FCF during the Performance
Period
|
Vesting Percentage
|
Less than 15% of
Adjusted EBITDA
|
0%
|
15% or greater of
Adjusted EBITDA
|
15%
|
The
Performance Condition requires that cumulative FCF at the end of
the three-year Performance Period must be at least 15% of Adjusted
EBITDA for the same period and that EBITDA Margin must be a minimum
of 5% over the entire Performance Period.
Retention:
The
retention target will apply for 10% of the performance grant. This
portion will vest completely on the last date of the Performance
Period, provided that, subject to Section 8, the recipient remains
actively employed by or be a director of the Company (or its
subsidiaries) from the grant date through the last date of the
Performance Period.
Board Discretion:
To
provide a measure of flexibility, the Committee or, with respect to
non-employee directors, the Board, will have a discretionary target
of 15% of the performance grant. Subject to Section 8, this measure
requires that the recipient remain actively employed by or be a
director of the Company (or its subsidiaries) from the date of
grant through the last date of the Performance Period.
The
foregoing targets shall apply for the three year Performance Period
ending December 31, 2023. These targets may be revised for future
Performance Periods by the Committee or, in the case of
non-employee directors, by the Board.
Any
bonus payable under the Plan shall be made in shares of restricted
stock, or other equity form, of the Company based on the price of
the Company’s common stock on the date of grant of the award.
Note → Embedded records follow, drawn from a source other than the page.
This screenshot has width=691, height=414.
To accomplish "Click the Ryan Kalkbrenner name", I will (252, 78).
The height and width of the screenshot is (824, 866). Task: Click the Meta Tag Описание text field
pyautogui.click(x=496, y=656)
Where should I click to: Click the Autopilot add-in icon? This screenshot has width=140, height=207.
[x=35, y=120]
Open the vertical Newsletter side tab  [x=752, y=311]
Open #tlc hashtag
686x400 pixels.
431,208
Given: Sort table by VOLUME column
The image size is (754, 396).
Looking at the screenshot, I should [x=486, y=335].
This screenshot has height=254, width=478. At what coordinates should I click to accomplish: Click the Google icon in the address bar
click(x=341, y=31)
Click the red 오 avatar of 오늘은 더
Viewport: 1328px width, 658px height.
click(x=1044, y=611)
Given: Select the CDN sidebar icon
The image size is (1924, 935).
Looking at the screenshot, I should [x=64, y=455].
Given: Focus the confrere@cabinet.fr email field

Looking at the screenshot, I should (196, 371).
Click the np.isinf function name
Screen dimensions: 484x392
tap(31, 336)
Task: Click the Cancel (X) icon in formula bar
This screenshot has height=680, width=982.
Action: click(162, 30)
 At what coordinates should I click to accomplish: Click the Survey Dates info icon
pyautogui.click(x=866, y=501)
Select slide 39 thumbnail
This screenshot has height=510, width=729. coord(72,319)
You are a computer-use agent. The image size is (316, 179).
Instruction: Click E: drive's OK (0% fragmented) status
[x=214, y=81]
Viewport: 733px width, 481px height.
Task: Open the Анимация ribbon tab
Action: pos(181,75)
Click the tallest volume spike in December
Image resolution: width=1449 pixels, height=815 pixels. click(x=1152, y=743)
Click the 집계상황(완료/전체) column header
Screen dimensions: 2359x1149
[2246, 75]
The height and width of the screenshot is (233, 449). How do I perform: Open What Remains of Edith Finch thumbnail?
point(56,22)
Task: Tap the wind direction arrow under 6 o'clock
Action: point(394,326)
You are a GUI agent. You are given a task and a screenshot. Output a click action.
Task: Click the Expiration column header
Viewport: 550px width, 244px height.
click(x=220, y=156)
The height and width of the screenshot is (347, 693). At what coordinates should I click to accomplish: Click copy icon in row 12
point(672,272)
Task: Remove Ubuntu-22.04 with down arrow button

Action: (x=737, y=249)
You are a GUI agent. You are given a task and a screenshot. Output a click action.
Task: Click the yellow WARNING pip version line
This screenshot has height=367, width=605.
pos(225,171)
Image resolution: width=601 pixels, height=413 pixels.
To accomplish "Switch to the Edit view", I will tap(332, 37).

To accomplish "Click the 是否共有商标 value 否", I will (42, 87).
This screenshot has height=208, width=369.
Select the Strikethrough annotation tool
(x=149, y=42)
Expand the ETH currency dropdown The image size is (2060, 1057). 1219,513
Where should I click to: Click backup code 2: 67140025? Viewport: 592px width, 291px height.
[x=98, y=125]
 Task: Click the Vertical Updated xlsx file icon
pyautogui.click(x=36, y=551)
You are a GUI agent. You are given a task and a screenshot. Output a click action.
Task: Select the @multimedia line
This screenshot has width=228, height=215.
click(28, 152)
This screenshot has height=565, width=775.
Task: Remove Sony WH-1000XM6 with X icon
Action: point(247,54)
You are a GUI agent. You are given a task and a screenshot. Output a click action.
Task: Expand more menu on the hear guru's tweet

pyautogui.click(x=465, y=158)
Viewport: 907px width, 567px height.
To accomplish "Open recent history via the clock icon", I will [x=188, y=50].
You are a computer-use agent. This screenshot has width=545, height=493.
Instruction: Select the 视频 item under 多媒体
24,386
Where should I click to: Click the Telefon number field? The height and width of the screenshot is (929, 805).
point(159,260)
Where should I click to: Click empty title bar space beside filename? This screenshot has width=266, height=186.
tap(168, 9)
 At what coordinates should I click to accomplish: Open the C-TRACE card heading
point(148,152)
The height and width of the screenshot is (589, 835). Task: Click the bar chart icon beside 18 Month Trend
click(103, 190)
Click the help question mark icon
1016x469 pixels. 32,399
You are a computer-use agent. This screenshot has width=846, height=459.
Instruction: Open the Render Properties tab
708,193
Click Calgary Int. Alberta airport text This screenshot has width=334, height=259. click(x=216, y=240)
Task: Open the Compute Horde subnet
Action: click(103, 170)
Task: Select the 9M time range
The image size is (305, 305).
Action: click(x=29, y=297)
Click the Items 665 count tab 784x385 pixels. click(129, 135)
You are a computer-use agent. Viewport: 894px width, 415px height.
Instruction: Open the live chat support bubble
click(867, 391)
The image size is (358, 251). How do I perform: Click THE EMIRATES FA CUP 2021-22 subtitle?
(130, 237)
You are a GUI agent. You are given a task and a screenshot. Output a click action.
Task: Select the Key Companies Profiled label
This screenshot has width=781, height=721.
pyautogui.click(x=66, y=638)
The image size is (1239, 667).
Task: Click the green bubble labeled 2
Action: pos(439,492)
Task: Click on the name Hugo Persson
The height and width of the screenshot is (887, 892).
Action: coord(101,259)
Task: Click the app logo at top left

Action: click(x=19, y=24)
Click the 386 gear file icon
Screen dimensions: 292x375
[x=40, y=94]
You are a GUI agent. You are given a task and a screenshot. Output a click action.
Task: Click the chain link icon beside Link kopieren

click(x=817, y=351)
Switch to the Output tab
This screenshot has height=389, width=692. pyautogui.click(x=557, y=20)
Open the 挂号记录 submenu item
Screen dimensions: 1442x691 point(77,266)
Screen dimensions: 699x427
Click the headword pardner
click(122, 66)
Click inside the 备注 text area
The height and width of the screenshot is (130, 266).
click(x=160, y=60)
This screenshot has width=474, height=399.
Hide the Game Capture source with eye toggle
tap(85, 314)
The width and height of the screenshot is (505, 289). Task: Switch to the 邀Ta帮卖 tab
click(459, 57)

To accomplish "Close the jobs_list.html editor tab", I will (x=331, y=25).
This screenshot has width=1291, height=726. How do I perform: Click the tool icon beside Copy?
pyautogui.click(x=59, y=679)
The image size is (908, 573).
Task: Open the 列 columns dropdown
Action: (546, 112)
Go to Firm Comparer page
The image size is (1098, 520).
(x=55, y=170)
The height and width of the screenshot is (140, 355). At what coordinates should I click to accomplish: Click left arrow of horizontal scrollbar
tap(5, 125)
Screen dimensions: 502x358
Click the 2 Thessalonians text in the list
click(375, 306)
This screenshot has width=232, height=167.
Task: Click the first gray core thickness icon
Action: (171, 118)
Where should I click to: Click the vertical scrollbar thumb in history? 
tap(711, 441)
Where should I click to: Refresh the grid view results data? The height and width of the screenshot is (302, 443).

Bonuses shall be made as soon as practicable after the end of the
last applicable fiscal year of the Performance Period and no later
than June 1st.
For
purposes of the initial award grants, the Committee will assume the
Target amounts will be achieved.
Recipients
of awards who have met the following share ownership requirements:
2x base salary for the Chief Executive Officer and 1x base salary
for all others, may elect to be paid in cash in lieu of restricted
shares of common stock, subject to the Company’s compliance
with the Company’s then existing loan agreements and other
cash needs at the sole discretion of the Committee, or in the case
of non-employee directors, the Board.
Except
as provided below, to receive an award under the Plan, participants
must be actively employed by or be a director of the Company (or
its subsidiaries) from the date of grant through the last date of
the Performance Period. No award will be earned or due for
participants who do not satisfy this employment condition.
Notwithstanding the foregoing, if a participant leaves employment
(or a directorship) with the Company (or its subsidiaries) due to
retirement (as defined below), disability (as defined in the
applicable award agreement), or death during the Performance
Period, the participant (or his or her estate in the event of
death) will be entitled to a prorated award determined by
multiplying the award amount by a fraction, the numerator of which
will be the number of full months of the Performance Period that
elapsed prior to the termination of employment and the denominator
of which will be 36. The prorated award will be paid on the date on
which the Company pays awards in the normal course for such
Performance Period. For purposes hereof, “retirement”
shall mean separation from service with the Company and its
subsidiaries and affiliates, and cessation of all full-time
employment, on or after reaching 65 years of age.
The
Board may amend or terminate this Plan at any time.